SUPPLIED MATERIAL —
**********
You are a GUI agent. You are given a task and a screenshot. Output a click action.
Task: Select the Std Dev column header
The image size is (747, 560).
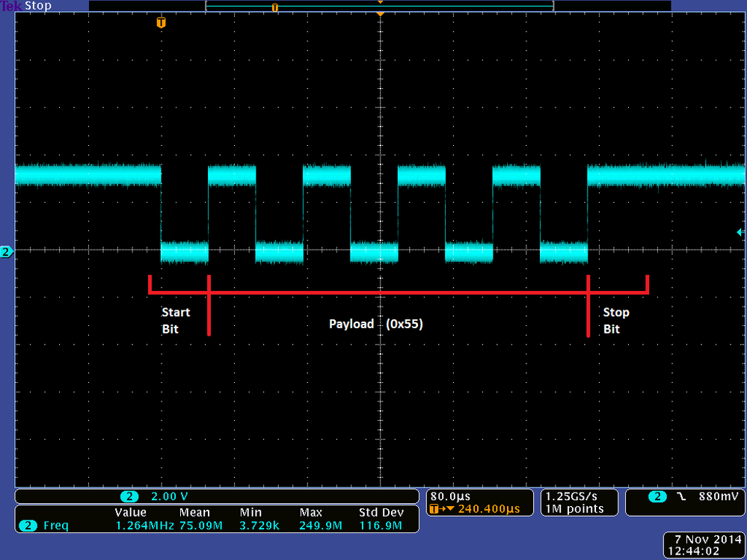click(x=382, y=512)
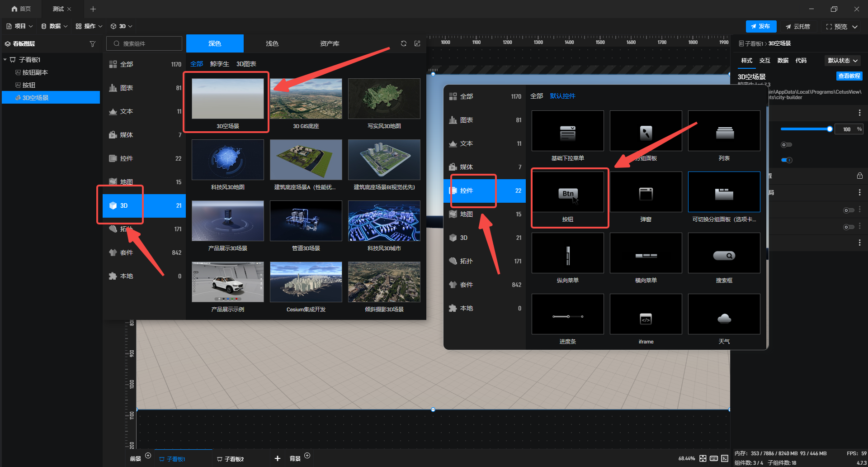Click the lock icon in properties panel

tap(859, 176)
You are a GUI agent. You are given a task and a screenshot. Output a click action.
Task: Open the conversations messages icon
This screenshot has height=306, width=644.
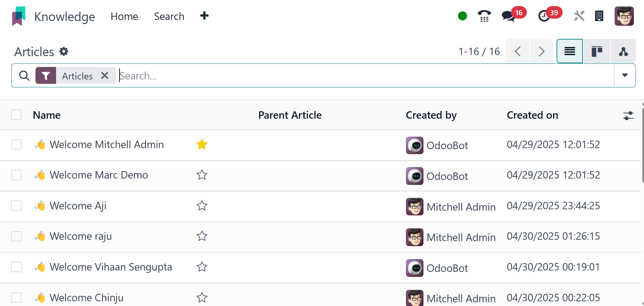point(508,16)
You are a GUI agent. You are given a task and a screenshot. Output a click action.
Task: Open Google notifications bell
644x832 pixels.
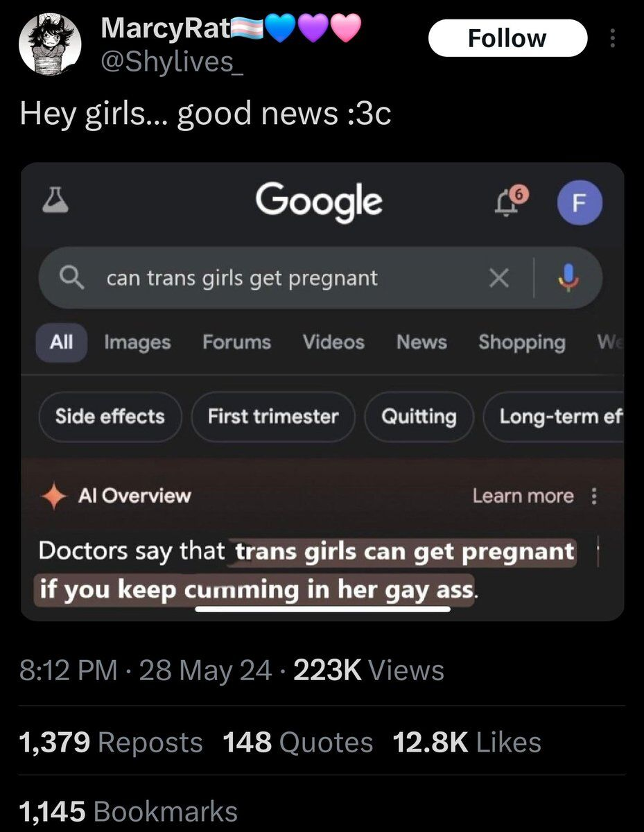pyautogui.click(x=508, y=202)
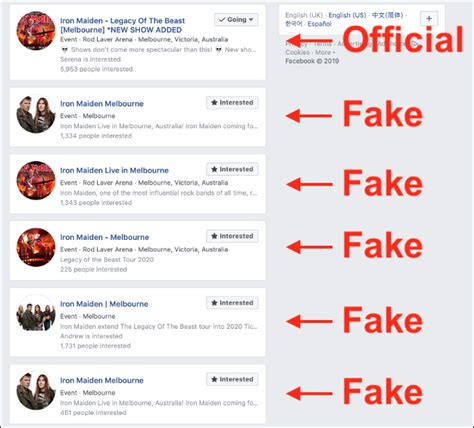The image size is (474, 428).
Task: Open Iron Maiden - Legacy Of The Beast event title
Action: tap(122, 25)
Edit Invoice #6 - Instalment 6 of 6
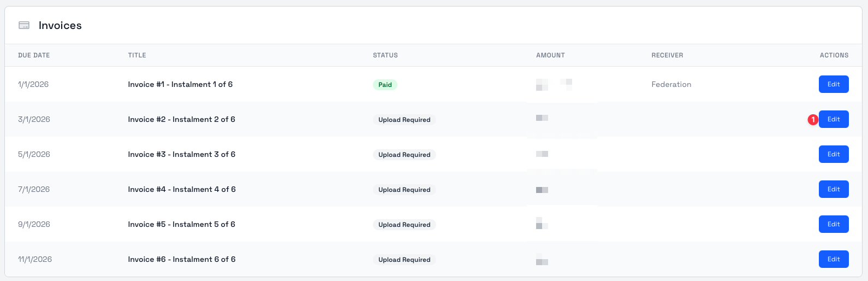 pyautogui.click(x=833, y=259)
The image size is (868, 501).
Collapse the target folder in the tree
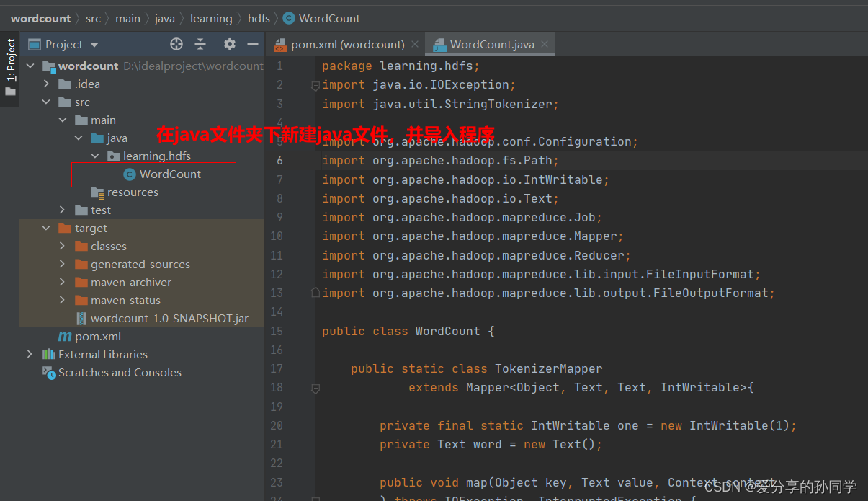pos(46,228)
**********
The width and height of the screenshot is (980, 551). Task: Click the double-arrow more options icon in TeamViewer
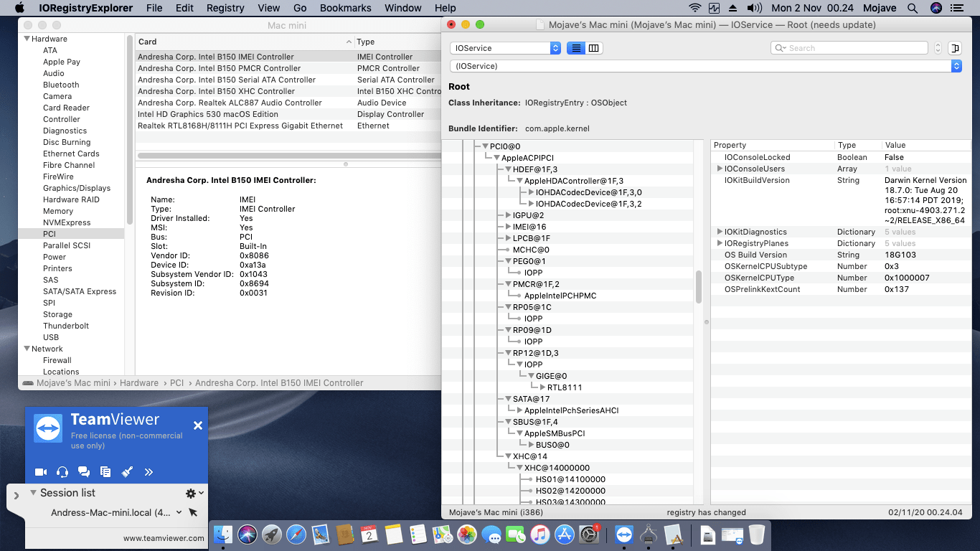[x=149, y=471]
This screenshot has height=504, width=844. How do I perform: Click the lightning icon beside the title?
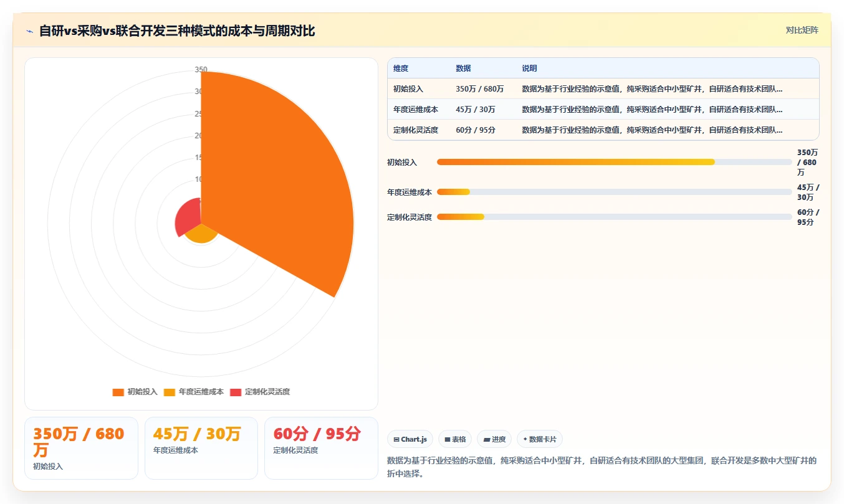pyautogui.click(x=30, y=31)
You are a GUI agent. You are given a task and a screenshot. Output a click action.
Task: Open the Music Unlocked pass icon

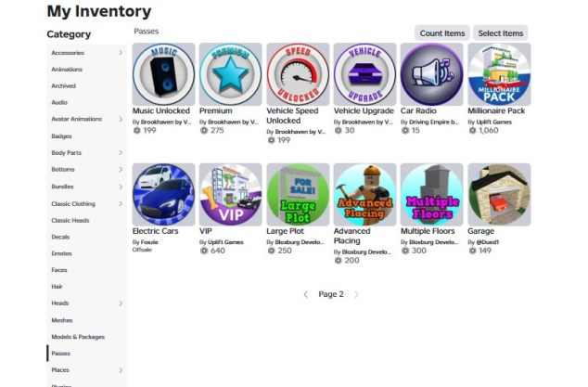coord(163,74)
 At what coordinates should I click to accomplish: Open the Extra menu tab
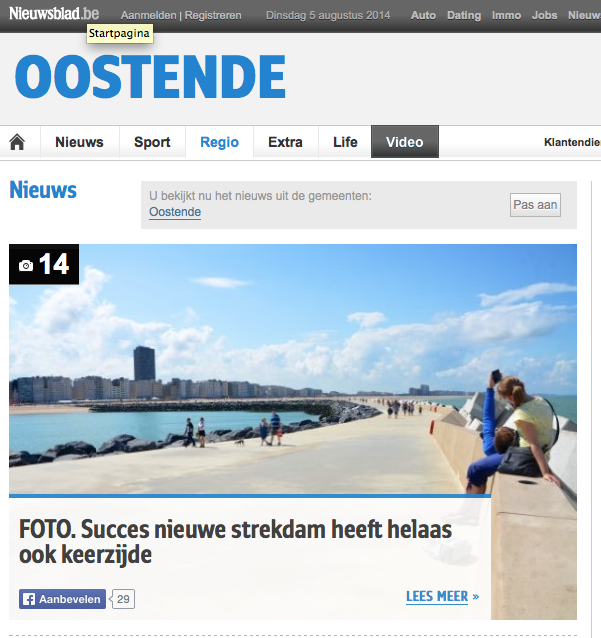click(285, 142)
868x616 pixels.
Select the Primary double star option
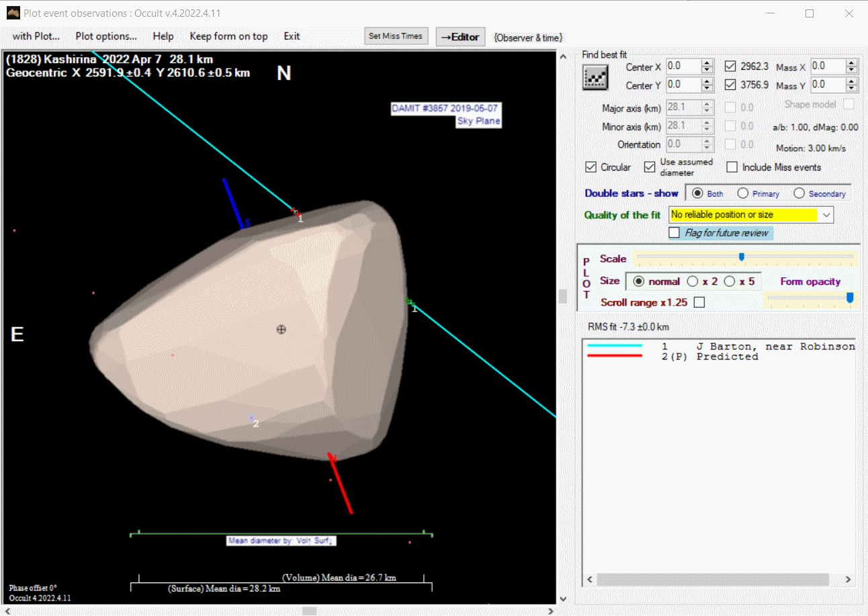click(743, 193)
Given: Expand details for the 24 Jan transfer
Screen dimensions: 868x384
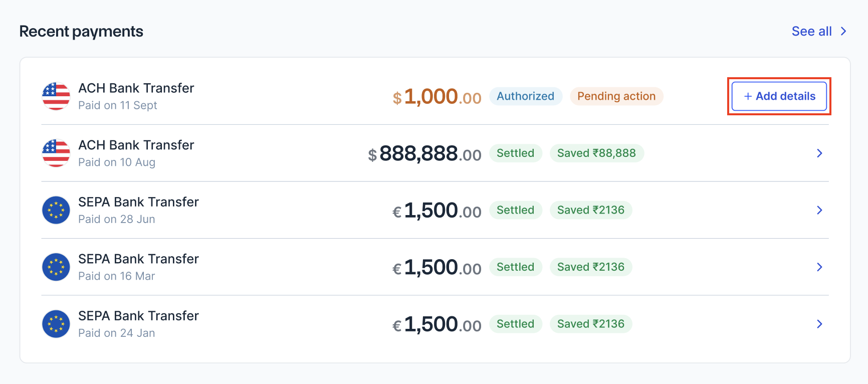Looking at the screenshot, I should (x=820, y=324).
**********
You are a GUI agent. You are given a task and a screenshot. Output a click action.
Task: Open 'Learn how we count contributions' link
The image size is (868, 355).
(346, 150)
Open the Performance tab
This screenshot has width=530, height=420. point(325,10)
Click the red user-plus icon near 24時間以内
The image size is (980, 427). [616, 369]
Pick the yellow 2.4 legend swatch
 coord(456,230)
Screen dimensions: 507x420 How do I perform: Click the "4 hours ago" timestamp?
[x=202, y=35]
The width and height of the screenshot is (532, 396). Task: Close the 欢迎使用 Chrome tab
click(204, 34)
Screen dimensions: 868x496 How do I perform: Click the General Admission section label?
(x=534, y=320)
**********
YOUR INSTRUCTIONS —
Retype the lines above exactly as they appear, from the line containing "644x832 pixels." through the line containing "The image size is (868, 501).", and leave out any pictures.

YOUR SOLUTION —
644x832 pixels.
pyautogui.click(x=508, y=202)
The image size is (474, 428).
Task: Open Iron Maiden - Legacy Of The Beast event title
Action: tap(122, 25)
Edit Invoice #6 - Instalment 6 of 6
 pyautogui.click(x=833, y=259)
The image size is (868, 501).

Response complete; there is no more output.